Não podemos ignorar que também estamos celebrando o Dia do Trabalhador, tão querido pelo Papa Francisco.

Lembro-me de um vídeo que ele enviou tempo atrás para um encontro de empresários argentinos. Ele lhes disse: “Nunca me cansarei de falar da dignidade do trabalho. Alguém me fez dizer que proponho uma vida sem esforço, ou que desprezo a cultura do trabalho”. De fato, alguns desonestos disseram que o Papa Francisco defendia os preguiçosos, os inoportunos, os delinquentes, os ociosos. Algo bem distante da realidade.
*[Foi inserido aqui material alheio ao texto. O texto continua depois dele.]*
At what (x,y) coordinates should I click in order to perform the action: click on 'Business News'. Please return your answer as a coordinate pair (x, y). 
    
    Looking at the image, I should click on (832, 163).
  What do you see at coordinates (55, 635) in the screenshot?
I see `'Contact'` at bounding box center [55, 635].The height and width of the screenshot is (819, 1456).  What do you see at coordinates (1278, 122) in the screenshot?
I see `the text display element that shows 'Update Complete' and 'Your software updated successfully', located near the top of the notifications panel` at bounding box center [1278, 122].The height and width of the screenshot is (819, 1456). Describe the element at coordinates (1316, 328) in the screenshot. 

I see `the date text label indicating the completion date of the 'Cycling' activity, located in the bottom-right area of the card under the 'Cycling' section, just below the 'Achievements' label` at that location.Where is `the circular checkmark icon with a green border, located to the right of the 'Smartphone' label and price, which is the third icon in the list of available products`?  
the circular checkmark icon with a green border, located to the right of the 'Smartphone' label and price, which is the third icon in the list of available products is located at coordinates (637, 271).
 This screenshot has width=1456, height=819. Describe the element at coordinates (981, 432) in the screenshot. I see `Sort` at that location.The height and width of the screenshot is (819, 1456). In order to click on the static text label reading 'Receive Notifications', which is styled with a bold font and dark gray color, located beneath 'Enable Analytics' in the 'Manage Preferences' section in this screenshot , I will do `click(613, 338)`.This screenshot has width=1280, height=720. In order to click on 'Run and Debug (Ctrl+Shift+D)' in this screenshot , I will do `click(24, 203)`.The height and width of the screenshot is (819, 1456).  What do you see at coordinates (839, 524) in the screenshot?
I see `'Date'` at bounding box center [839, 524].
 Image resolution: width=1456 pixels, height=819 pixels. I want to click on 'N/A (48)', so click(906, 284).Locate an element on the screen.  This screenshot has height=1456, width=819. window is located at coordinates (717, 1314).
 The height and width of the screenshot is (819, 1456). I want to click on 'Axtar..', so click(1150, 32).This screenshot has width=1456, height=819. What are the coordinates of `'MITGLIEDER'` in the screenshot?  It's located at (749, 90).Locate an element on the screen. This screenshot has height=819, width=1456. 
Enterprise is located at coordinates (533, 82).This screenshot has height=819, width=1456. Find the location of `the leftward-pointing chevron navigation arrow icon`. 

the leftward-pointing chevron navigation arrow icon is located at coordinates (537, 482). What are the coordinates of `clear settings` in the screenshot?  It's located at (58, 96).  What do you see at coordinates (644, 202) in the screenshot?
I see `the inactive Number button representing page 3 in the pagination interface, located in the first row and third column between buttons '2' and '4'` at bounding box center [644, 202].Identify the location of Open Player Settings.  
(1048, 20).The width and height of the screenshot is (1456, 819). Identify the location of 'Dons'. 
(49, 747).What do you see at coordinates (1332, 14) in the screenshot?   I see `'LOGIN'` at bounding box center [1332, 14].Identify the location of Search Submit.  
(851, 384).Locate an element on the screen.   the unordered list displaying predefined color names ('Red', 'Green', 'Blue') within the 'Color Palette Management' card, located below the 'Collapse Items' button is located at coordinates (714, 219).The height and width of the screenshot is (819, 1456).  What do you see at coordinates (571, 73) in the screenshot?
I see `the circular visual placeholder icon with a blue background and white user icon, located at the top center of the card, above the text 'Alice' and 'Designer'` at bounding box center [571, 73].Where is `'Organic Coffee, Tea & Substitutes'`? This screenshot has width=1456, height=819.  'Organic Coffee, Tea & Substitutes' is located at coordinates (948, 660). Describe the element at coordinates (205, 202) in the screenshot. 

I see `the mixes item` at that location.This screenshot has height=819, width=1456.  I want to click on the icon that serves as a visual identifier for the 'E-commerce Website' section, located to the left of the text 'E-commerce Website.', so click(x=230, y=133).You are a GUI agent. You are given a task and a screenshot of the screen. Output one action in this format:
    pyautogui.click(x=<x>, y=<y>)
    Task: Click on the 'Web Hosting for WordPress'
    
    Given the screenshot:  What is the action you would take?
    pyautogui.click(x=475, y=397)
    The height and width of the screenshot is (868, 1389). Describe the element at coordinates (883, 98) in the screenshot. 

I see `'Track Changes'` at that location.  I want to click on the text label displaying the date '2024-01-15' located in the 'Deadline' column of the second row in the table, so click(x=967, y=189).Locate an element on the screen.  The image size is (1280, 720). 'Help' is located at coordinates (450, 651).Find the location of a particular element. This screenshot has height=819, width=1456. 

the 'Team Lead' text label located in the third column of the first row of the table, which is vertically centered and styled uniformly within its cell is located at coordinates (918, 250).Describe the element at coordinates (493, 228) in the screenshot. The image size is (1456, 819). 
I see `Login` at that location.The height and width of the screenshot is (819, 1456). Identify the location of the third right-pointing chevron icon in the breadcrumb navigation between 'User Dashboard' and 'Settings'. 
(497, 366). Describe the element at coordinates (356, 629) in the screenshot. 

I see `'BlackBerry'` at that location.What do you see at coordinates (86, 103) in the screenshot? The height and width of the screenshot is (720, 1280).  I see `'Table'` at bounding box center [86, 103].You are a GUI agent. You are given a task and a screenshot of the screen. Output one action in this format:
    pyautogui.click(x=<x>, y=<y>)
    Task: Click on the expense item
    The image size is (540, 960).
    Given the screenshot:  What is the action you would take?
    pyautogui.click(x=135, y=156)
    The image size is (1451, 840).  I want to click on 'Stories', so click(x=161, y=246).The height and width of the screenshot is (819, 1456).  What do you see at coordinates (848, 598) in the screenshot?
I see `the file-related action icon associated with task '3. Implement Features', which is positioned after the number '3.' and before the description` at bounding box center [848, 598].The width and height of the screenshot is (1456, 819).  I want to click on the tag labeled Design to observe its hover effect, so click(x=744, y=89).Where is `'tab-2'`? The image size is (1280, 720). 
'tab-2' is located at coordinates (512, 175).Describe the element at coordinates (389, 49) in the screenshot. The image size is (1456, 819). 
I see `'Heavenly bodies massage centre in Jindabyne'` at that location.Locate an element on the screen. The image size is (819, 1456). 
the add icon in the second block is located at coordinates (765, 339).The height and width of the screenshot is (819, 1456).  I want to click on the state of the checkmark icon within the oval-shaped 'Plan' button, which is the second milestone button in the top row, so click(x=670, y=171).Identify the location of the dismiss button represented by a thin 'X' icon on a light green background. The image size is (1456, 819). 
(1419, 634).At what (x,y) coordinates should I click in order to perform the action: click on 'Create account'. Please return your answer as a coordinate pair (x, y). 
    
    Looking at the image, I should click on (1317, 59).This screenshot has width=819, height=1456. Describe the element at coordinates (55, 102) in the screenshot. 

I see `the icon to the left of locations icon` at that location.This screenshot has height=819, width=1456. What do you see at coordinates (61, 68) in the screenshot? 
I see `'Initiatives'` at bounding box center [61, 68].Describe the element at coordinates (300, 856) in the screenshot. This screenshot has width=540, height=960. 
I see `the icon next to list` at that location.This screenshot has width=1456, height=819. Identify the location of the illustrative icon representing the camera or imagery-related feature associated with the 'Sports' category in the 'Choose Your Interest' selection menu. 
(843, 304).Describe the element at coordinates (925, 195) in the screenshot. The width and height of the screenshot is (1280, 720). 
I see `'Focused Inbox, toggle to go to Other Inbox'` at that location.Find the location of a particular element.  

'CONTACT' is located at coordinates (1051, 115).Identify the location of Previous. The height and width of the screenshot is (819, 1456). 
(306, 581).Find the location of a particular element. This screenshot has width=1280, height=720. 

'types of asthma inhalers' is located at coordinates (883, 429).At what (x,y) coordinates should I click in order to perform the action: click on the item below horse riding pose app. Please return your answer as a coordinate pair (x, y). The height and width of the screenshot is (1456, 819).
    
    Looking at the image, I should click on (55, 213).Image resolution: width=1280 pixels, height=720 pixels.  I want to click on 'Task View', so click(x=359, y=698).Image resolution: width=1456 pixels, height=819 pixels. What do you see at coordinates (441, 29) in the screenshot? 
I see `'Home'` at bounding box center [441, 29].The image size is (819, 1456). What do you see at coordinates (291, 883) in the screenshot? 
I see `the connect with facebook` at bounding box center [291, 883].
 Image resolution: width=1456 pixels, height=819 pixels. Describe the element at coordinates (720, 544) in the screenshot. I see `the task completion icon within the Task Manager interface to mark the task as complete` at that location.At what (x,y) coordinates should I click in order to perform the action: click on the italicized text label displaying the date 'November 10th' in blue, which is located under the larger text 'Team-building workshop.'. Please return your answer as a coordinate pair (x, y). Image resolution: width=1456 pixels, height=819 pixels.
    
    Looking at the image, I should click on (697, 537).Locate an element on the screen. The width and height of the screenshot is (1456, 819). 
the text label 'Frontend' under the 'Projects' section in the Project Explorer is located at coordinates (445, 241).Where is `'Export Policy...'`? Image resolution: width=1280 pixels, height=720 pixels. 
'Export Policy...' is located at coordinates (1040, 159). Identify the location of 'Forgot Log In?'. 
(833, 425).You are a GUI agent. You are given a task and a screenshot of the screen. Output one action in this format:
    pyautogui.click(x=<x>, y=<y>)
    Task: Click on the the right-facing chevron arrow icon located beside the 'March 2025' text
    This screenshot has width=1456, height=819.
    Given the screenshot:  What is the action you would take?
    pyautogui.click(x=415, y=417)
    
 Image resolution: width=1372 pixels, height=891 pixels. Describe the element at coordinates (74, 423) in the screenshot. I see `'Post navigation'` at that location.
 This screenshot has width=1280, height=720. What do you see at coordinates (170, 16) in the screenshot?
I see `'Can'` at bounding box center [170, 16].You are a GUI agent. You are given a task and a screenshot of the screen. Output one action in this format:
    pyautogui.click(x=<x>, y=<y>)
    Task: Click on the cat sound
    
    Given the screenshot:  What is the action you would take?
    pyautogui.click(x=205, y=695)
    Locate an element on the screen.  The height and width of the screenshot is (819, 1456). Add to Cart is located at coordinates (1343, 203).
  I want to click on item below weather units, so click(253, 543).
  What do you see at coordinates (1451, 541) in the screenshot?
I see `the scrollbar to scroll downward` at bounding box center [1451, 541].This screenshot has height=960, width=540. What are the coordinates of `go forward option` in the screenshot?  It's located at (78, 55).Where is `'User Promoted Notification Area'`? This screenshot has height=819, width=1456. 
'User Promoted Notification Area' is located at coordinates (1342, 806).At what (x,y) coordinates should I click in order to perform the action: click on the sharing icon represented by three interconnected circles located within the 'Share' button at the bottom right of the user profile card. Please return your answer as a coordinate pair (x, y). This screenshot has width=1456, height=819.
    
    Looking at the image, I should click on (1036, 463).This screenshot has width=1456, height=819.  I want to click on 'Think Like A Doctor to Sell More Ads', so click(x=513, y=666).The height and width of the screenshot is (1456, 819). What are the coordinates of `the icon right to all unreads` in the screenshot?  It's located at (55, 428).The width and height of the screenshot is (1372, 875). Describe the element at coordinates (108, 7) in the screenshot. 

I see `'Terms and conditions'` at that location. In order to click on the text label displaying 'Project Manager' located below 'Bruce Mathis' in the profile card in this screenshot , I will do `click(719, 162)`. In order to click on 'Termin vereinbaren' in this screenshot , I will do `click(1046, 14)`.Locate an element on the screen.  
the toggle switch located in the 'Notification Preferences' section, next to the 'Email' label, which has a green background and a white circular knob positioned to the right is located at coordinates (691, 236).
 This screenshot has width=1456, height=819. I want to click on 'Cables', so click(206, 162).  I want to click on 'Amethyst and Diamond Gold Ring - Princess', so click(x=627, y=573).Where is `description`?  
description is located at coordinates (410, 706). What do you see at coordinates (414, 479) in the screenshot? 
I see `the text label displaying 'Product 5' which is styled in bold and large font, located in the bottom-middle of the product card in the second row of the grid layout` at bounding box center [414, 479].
Mas ele insistia: “Imaginem se podem dizer isto de mim, um descendente de piemonteses, que não vieram a este país com o desejo de ser mantidos, mas com um grande desejo de arregaçar as mangas e construir um futuro para suas famílias”.

Porque para o Papa Francisco, o trabalho expressa e nutre a dignidade do ser humano, permite-lhe desenvolver as suas capacidades, ajuda-o a construir relações, permite-lhe sentir-se colaborador de Deus para cuidar e melhorar este mundo, faz com que se sinta útil à sociedade e solidário com os seus entes queridos. É por isso que o trabalho, para além das fadigas e das dificuldades, é um percurso de amadurecimento humano e cristão. Por isso, afirmou que o trabalho “é a melhor ajuda para o pobre”. Além disso, “não há pobreza pior do que aquela que priva o trabalho e a dignidade do trabalho”.

Vale a pena relembrar suas palavras durante a viagem a Gênova. Lá, ele argumentou que “todo o pacto social se constrói em torno do trabalho”. Em seguida, repetiu com admiração o que a Constituição italiana diz no Artigo 1: “A Itália é uma república democrática, fundada no trabalho”. Que maravilha!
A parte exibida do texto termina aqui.